| TEXTAUSZUG |
Sustainable Finance

Zur Erreichung ihrer klima- und energiepolitischen Ziele geht die EU von einem zusätzlichen Investitionsbedarf in Höhe von etwa 180 Milliarden Euro jährlich aus. Mit einer nachhaltigen Regulierung des Finanzsektors sollen Investitionen in Klima- und Umweltschutz, Kreislaufwirtschaft sowie eine höhere Ressourceneffizienz forciert werden. Für den Finanz- und Immobilienmarkt wird dies eine neue Bewertung von Investitionen zur Folge haben. Der Darstellung der eigenen nachhaltigen Unternehmensführung kommt damit eine immer größere Bedeutung zu.

Welche Rahmenbedingungen setzt der Green Deal?

Im Rahmen des Green Deals hat die Kommission am 14. Januar 2020 den Green Deal-Investitionsplan vorgestellt, der in den nächsten zehn Jahren mindestens 1 Billion Euro an nachhaltigen Investitionen mobilisieren soll. Allein für das Erreichen der aktuellen Klima- und Energieziele für 2030 geht die Kommission von zusätzlichen Investitionen in Höhe von rund 260 Milliarden Euro pro Jahr aus. Der Investitionsplan soll öffentliche wie private Investoren anregen, die für den Übergang zu einer klimaneutralen, wettbewerbsfähigen und integrativen Wirtschaft erforderlichen Finanzmittel bereit zu stellen.
Dabei weist die Kommission dem Finanzsektor eine Schlüsselrolle zu. Der Finanzsektor soll im Rahmen der “Strategie für ein nachhaltiges Finanzwesen” zur Erreichung der Ziele des Green Deal beitragen, indem
  • Investitionen auf nachhaltigere Technologien und Unternehmen umorientiert werden,
  • Wachstum langfristig auf nachhaltige Weise finanziert wird und damit
  • ein Beitrag zur Schaffung einer kohlenstoffarmen, klimaresistenten und kreislauforientierten Wirtschaft geleistet wird.

| AUFGABENSTELLUNG 1 |
Schreiben Sie aus dem Text zu Sustainable Finance alles von „Zur Erreichung ihrer“ bis einschließlich „der Green Deal?“ wortgetreu ab.
| AUFGABENSTELLUNG 2 |
Führen Sie den Text zu Sustainable Finance im Anschluss an seinen letzten Satz weiter.

| GEGEBENE DATEN |

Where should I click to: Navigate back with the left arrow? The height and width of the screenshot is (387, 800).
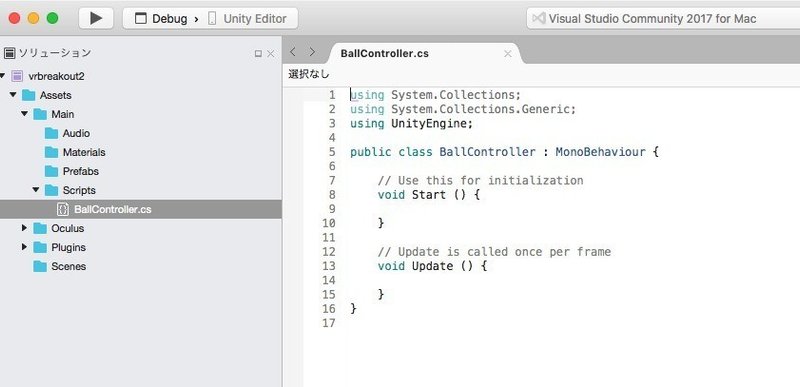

| LÖSUNG 1 |
Zur Erreichung ihrer klima- und energiepolitischen Ziele geht die EU von einem zusätzlichen Investitionsbedarf in Höhe von etwa 180 Milliarden Euro jährlich aus. Mit einer nachhaltigen Regulierung des Finanzsektors sollen Investitionen in Klima- und Umweltschutz, Kreislaufwirtschaft sowie eine höhere Ressourceneffizienz forciert werden. Für den Finanz- und Immobilienmarkt wird dies eine neue Bewertung von Investitionen zur Folge haben. Der Darstellung der eigenen nachhaltigen Unternehmensführung kommt damit eine immer größere Bedeutung zu.

Welche Rahmenbedingungen setzt der Green Deal?

| LÖSUNG 2 |
Das zentrale Instrument zur nachhaltigen Regulierung des Finanzsektors ist die sogenannte Verordnung zur EU-Taxonomie. Sie enthält die Kriterien zur Bestimmung, ob eine wirtschaftliche Tätigkeit als nachhaltig einzustufen ist. Nachhaltig im Sinne der EU-Taxonomie ist eine Tätigkeit dann, wenn sie zu mindestens einem der sechs Umweltziele der EU erheblich beiträgt, ohne dabei einem anderen Ziel signifikant zu schaden. Die in der Taxomonie verankerten Umweltziele sind:
  • der Klimaschutz,
  • die Anpassung an den Klimawandel,
  • die nachhaltige Nutzung und Schutz von Wasser- und Meeresressourcen,
  • der Übergang zu einer Kreislaufwirtschaft,
  • die Vermeidung und Verminderung der Umweltverschmutzung sowie
  • der Schutz und die Wiederherstellung von Biodiversität und Ökosystemen.
Erfasst werden sowohl Tätigkeiten, die durch ihre eigene Leistung einen direkten Beitrag leisten (beispielsweise CO 2-arme Strombereitstellung), als auch Tätigkeiten, die den positiven Beitrag einer anderen Tätigkeit ermöglichen (beispielsweise Herstellung einer Windkraftanlage).
Die Erarbeitung der konkreten Nachhaltigkeitskriterien für die sechs genannten Umweltziele obliegt der Sustainable Finance Platform. Die Kriterien werden anschließend von der Kommission mittels delegiertem Rechtsakt festgelegt. Für die beiden erstgenannten Ziele, also Klimaschutz und Anpassung an den Klimawandel, ist die entsprechende delegierte Verordnung bereits verabschiedet. Für die übrigen Ziele soll sie bis Jahresende folgen.

Was kommt auf Unternehmen zu?

Grundsätzlich ist davon auszugehen, dass sich alle Unternehmen zukünftig verstärkt mit dem Thema einer nachhaltigen Berichterstattung auseinandersetzten müssen:
Bereits heute verpflichten Gesetze und Verordnungen einige Unternehmen direkt und unmittelbar zu einer nachhaltigen Berichterstattung. So müssen größere kapitalmarktorientierte Unternehmen, Kreditinstitute, Finanzdienstleistungsinstitute und Versicherungsunternehmen, die unter den Anwendungsbereich der Corporate Social Responsibility (CSR)-Richtlinie fallen, nichtfinanzielle Informationen u. a. zu Umwelt-, Sozial- und Arbeitnehmerbelangen, der Achtung der Menschenrechte, der Korruptionsbekämpfung und ihres Diversitätskonzeptes offenlegen. Zukünftig sind diese Erklärungen um Angaben darüber zu erweitern, welcher Anteil der Umsatzerlöse, Investitions- und Betriebsausgaben auf nachhaltige Wirtschaftsaktivitäten im Sinne der Taxonomie entfällt.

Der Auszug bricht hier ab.